Pernyataan itu memang tak salah. Seorang presiden akan mudah mengatur dan memerintahkan kepala daerah di kawasan Jabodetabek untuk bekerja sama. Tapi siapa sangka, ada yang suka berseberangan dan punya aturannya tersendiri.
Buktinya, Anies sendiri beberapa kali terlihat berlawanan jalur dengan pemerintah pusat dalam hal penanganan banjir. Contohnya banjir besar awal tahun 2020 dulu. Kementerian PUPR mau lanjutkan normalisasi sungai, tapi terhalang oleh Pemprov DKI yang tidak melaksanakan tanggung jawabnya yaitu pembebasan lahan.

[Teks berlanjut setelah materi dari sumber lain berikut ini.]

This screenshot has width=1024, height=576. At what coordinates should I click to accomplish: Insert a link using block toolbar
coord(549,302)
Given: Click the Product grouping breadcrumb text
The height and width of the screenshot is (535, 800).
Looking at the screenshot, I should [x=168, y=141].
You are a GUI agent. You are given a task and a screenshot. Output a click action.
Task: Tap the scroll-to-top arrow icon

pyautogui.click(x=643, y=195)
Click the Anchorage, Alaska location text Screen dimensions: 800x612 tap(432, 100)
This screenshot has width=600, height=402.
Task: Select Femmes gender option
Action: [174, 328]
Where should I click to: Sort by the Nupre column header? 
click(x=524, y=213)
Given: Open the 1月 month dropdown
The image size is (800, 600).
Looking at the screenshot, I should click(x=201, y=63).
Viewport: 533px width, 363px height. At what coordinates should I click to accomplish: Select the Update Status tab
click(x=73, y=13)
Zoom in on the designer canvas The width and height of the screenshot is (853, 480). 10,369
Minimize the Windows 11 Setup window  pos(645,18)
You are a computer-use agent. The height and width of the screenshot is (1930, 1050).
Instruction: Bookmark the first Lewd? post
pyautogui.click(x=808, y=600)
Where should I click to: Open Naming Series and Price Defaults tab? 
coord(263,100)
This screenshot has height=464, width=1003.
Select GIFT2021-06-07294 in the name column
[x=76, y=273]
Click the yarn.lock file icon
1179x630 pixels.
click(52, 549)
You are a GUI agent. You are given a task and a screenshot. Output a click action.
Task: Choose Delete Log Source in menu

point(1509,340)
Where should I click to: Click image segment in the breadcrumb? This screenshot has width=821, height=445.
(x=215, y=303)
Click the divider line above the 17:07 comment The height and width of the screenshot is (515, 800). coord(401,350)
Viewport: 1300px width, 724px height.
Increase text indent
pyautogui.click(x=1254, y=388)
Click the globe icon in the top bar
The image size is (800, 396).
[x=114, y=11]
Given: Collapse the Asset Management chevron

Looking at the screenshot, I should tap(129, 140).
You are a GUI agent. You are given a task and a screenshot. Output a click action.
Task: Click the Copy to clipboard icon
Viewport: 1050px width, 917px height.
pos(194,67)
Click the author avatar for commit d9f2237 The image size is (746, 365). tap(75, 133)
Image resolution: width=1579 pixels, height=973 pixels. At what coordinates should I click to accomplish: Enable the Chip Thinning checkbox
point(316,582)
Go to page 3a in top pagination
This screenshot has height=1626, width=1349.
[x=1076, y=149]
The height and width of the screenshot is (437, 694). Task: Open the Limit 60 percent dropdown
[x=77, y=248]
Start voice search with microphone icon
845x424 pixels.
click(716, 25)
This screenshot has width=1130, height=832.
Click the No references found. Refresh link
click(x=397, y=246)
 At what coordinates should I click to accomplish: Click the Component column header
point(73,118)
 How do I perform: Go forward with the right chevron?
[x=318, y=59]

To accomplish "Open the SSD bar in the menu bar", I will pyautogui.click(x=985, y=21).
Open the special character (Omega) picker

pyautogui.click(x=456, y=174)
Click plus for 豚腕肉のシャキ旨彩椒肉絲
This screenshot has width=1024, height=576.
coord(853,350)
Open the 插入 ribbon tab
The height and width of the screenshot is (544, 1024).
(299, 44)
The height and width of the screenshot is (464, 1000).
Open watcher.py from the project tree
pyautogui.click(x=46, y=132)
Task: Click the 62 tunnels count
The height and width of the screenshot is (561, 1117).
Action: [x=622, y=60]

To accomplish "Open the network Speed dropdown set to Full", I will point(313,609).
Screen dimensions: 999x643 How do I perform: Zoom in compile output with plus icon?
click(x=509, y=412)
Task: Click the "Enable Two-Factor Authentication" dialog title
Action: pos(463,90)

Seolah kayak mau membangkang. Jadinya malah tarik ulur tak jelas kapan akan selesai. Dan baru-baru saja mereka meniadakan normalisasi, dan menggantinya dengan naturalisasi sungai. Dan begitu terus muter kayak kincir.
Anies memang beberapa kali tertimpa hal memalukan. Salah satunya penghargaan yang menyandingkannya dengan Elon Musk. Pahlawan transportasi oleh TUMI yang diketahui hanyalah organisasi lokal dari Jerman. Selanjutnya adalah Jakarta bebas macet, keluar dari 10 kota termacet di dunia. Padahal tolok ukurnya agak bias. Masa pandemi, aktivitas warga dibatasi, makanya jalanan lebih lancar, hebat kan..?
Tapi bagi pendukung Anies, sedikit prestasi saja akan diblow up besar-besaran. Ada percikan api sedikit saja langsung disiram bensin segalon. Apakah saking tak ada prestasi besar, sehingga prestasi kecil yang terdengar aneh pun akan diklaim habis-habisan oleh pendukungnya?